Write out every record below exactly as given. Leave the pictures out.
╭─ Material supplied
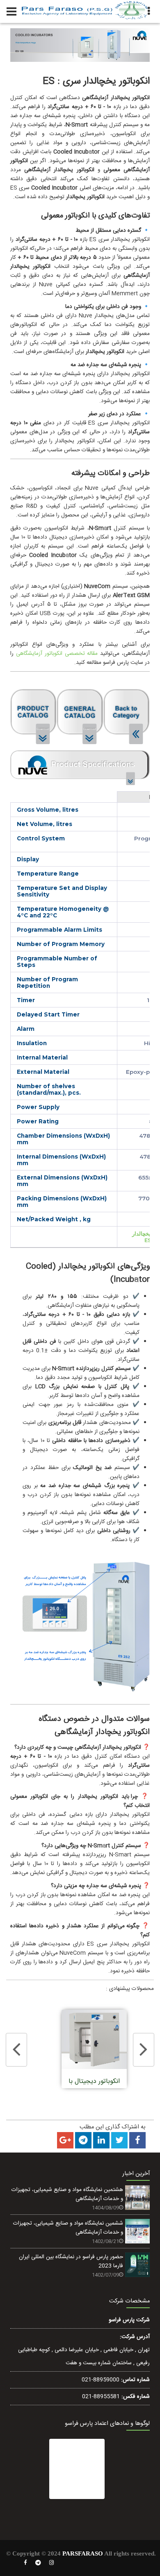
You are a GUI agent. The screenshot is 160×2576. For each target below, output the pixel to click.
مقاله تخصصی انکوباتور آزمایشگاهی (57, 653)
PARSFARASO (82, 2553)
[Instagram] (51, 2563)
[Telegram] (38, 2563)
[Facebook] (25, 2563)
╰─
• _Written response_
You are a GUI agent. The screenshot is 160×2576. For each target below, output the pixel to click.
مقاله تخصصی انکوباتور آزمایشگاهی (57, 653)
PARSFARASO (82, 2553)
[Instagram] (51, 2563)
[Telegram] (38, 2563)
[Facebook] (25, 2563)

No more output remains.